Only African Americans remained at Flat Top. They rose out of the mile-long manway in two columns—blinking at the sudden brightness of the summer sun. As the plaintive lyric "Coming for to carry me home" wafted into the daylight, the prisoners marched out of the shaft, surrounded by armed guards, and walked to a train platform. Within a few hours, they had been transported to the state's newly constructed Kilby Prison. No more men would be sold into slave mines by the state of Alabama.57
More than a year later, a thirty-six-year-old man born in Tallapoosa County and named Henry Tinsley arrived at the gates of Kilby Prison. Like Green Cottenham, he was born decades after Abraham Lincoln's emancipation of his parents and grandparents. Also like Green, all his years and every facet of his life were shaped and circumscribed by the slavery that succeeded the freedom of his forebears.

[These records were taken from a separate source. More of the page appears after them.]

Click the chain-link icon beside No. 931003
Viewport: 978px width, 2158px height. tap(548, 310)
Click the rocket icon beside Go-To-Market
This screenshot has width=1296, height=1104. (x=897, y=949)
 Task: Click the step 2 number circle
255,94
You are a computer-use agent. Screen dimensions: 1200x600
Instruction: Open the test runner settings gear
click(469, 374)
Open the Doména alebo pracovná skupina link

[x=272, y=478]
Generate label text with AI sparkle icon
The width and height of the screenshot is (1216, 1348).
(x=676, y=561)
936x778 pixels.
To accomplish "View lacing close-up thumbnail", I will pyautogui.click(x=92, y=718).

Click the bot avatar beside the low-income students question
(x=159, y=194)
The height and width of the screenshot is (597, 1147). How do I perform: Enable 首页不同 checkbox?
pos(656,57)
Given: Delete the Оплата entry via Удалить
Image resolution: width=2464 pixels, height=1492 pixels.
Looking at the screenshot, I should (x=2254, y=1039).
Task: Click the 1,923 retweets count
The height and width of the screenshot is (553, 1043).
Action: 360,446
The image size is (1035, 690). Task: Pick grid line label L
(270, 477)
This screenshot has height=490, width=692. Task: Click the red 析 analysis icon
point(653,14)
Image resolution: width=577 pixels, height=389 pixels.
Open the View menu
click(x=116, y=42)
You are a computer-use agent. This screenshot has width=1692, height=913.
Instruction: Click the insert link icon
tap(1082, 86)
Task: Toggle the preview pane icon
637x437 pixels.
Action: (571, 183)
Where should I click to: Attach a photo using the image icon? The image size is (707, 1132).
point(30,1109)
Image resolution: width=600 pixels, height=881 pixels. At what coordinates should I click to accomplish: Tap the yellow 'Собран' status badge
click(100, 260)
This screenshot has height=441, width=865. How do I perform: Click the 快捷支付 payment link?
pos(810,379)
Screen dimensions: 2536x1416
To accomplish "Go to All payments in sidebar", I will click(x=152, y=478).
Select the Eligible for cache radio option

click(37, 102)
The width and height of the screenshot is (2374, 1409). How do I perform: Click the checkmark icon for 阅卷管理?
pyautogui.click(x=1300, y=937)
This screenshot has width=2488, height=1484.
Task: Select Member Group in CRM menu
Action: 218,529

It was Henry Tinsley and his brother, Luke, who as children three decades earlier had been captured by John Pace and forced to work on his brutal Tallapoosa plantation. 58 They were the two young boys Warren Reese had discovered still being held by Pace five years after taking them from their mother and long after Pace had been pardoned by President Roosevelt on a promise never to hold slaves again.
Henry had worked for a time in the warehouse of a grocery wholesaler in Birmingham. He had married and fathered a child more than a decade earlier. He had been a soldier too, called in 1917 to fight in the U.S. Army59But the Alabama Henry returned to after World War I was the same state he was born into in 1892. And soon it returned him to the condition Alabama had reserved for him at birth.
His crime in 1929 was recorded as assault with intent to murder. The details of the case are lost, but the sentence of two years’ imprisonment suggests a brawl in which the other man was injured.60 Regardless of whether the man who had grown from that captive thirteen-year-old committed a real crime or whether it was his enslavement by John Pace that led him to do so twenty-three years later, deep into the twentieth century, Henry Tinsley wore chains again.